Work to be completed >> Revise the listing below by changing "Instruction" to "Command" wherever it occurs, keeping everything else the same.

Dataset excerpt >>
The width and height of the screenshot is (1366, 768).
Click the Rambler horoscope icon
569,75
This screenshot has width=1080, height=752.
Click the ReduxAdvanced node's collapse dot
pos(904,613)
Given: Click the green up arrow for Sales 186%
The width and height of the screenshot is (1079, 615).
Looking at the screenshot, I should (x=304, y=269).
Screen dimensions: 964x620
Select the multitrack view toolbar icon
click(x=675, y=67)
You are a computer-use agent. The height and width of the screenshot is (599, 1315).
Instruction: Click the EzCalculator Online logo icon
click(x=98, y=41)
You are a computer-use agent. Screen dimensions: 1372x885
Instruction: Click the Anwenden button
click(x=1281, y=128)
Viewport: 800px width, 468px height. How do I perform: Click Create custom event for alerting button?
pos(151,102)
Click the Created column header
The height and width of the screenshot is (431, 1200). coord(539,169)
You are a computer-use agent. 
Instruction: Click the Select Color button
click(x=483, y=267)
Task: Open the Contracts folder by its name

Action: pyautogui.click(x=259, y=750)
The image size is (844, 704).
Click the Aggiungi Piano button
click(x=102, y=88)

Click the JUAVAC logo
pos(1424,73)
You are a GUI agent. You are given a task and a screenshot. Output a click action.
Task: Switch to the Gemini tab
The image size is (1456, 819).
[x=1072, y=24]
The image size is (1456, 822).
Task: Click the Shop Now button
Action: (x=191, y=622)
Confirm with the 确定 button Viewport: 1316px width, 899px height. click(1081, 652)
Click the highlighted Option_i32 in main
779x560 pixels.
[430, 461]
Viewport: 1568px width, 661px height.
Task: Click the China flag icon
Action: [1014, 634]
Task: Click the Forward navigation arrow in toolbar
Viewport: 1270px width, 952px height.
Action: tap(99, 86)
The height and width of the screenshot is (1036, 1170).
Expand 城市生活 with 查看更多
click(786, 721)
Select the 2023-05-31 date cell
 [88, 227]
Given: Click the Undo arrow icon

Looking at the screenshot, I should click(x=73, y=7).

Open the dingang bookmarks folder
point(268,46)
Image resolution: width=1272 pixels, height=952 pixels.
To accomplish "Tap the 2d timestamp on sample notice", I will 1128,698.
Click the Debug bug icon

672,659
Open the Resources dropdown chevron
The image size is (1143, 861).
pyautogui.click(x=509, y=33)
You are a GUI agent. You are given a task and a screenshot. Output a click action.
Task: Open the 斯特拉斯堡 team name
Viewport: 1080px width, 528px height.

The result >>
The width and height of the screenshot is (1366, 768).
Click the Rambler horoscope icon
569,75
This screenshot has width=1080, height=752.
Click the ReduxAdvanced node's collapse dot
pos(904,613)
Given: Click the green up arrow for Sales 186%
The width and height of the screenshot is (1079, 615).
Looking at the screenshot, I should (x=304, y=269).
Screen dimensions: 964x620
Select the multitrack view toolbar icon
click(x=675, y=67)
You are a computer-use agent. The height and width of the screenshot is (599, 1315).
Command: Click the EzCalculator Online logo icon
click(x=98, y=41)
You are a computer-use agent. Screen dimensions: 1372x885
Command: Click the Anwenden button
click(x=1281, y=128)
Viewport: 800px width, 468px height. How do I perform: Click Create custom event for alerting button?
pos(151,102)
Click the Created column header
The height and width of the screenshot is (431, 1200). coord(539,169)
You are a computer-use agent. 
Command: Click the Select Color button
click(x=483, y=267)
Task: Open the Contracts folder by its name

Action: pyautogui.click(x=259, y=750)
The image size is (844, 704).
Click the Aggiungi Piano button
click(x=102, y=88)

Click the JUAVAC logo
pos(1424,73)
You are a GUI agent. You are given a task and a screenshot. Output a click action.
Task: Switch to the Gemini tab
The image size is (1456, 819).
[x=1072, y=24]
The image size is (1456, 822).
Task: Click the Shop Now button
Action: (x=191, y=622)
Confirm with the 确定 button Viewport: 1316px width, 899px height. click(1081, 652)
Click the highlighted Option_i32 in main
779x560 pixels.
[430, 461]
Viewport: 1568px width, 661px height.
Task: Click the China flag icon
Action: [1014, 634]
Task: Click the Forward navigation arrow in toolbar
Viewport: 1270px width, 952px height.
Action: tap(99, 86)
The height and width of the screenshot is (1036, 1170).
Expand 城市生活 with 查看更多
click(786, 721)
Select the 2023-05-31 date cell
 [88, 227]
Given: Click the Undo arrow icon

Looking at the screenshot, I should click(x=73, y=7).

Open the dingang bookmarks folder
point(268,46)
Image resolution: width=1272 pixels, height=952 pixels.
To accomplish "Tap the 2d timestamp on sample notice", I will 1128,698.
Click the Debug bug icon

672,659
Open the Resources dropdown chevron
The image size is (1143, 861).
pyautogui.click(x=509, y=33)
You are a GUI agent. You are given a task and a screenshot. Output a click action.
Task: Open the 斯特拉斯堡 team name
Viewport: 1080px width, 528px height.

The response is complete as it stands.